(Dataset items)
---------------

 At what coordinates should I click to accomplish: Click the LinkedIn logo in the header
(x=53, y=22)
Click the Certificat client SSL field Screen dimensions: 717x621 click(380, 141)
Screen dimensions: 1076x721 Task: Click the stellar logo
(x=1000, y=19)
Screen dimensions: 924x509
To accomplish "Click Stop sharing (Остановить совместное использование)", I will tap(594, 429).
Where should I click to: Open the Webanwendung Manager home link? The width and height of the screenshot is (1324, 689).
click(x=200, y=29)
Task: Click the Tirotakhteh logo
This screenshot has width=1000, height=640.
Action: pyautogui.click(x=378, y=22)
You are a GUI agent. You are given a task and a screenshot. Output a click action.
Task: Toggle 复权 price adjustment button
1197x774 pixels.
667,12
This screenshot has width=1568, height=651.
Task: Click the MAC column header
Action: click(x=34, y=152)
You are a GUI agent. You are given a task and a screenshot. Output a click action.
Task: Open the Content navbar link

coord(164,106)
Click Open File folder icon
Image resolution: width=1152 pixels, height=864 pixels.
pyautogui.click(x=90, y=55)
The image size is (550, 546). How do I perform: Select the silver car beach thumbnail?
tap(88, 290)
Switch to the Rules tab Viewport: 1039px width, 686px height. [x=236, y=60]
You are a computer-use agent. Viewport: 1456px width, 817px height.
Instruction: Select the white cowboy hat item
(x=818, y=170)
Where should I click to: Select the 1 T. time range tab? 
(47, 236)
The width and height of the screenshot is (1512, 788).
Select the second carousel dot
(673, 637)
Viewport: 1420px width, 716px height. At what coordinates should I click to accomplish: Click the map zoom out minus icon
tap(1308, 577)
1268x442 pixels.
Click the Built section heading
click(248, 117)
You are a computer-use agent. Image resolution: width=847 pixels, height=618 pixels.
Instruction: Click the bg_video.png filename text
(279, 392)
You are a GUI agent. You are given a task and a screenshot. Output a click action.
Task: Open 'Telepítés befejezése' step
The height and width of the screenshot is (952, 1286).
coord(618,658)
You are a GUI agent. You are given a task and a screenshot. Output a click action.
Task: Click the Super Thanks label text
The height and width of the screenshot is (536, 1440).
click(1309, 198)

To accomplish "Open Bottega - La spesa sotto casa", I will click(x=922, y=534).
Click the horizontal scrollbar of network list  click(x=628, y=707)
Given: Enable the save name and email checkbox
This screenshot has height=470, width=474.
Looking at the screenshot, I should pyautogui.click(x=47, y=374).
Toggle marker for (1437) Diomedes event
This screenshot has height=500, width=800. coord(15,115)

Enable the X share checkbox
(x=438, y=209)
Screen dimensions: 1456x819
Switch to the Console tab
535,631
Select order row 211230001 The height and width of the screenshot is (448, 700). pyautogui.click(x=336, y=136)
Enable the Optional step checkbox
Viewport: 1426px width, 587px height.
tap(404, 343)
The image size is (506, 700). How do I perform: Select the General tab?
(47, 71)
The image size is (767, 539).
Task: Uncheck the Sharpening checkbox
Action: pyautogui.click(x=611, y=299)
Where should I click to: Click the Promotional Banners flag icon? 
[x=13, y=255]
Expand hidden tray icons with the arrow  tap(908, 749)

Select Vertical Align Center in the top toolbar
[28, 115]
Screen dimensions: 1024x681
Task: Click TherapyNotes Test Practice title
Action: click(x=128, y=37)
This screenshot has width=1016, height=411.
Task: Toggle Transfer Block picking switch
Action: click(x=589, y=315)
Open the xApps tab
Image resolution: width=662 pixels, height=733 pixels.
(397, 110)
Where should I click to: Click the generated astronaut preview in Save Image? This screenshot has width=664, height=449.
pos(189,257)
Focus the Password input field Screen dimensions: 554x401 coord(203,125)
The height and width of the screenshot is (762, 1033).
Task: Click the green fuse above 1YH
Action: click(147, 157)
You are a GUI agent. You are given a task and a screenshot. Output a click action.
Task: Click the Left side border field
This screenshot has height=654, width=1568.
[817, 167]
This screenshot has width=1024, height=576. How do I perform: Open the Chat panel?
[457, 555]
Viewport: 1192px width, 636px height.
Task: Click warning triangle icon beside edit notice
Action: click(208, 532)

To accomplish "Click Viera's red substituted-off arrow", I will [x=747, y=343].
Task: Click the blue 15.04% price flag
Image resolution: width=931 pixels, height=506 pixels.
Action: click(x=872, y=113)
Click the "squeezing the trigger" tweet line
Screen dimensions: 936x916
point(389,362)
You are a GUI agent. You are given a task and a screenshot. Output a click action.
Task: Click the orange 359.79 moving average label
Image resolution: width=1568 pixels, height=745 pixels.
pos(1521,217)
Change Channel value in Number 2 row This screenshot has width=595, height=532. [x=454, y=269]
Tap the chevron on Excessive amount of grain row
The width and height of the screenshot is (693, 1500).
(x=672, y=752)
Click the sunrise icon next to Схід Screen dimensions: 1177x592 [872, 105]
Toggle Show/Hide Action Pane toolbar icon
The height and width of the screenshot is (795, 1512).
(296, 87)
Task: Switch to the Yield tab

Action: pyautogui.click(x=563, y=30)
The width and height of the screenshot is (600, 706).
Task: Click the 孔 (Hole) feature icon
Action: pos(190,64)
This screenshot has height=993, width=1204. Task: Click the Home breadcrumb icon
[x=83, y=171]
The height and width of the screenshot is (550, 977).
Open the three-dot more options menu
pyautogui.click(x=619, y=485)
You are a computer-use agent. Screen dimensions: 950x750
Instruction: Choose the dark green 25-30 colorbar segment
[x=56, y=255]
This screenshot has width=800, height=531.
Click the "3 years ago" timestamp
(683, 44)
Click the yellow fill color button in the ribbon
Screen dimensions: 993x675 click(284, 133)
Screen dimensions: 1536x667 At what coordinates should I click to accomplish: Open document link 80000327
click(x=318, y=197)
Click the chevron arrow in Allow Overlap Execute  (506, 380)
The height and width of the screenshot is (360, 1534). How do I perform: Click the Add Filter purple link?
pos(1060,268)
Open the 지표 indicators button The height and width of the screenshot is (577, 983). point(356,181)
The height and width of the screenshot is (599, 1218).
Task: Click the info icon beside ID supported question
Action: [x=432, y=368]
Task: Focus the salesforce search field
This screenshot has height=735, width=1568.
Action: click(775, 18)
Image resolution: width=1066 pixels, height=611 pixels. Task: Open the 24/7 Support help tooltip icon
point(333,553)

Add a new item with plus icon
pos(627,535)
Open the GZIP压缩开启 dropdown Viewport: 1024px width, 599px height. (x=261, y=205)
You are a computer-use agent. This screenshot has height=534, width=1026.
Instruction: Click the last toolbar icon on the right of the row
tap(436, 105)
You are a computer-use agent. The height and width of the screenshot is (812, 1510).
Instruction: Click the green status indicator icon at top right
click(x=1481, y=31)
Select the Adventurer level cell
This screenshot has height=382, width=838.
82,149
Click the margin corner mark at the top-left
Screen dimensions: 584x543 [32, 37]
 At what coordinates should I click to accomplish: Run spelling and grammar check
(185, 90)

---------------

Check the entries above line by line and return each one containing the word "chevron".

Tap the chevron on Excessive amount of grain row
Click the chevron arrow in Allow Overlap Execute  (506, 380)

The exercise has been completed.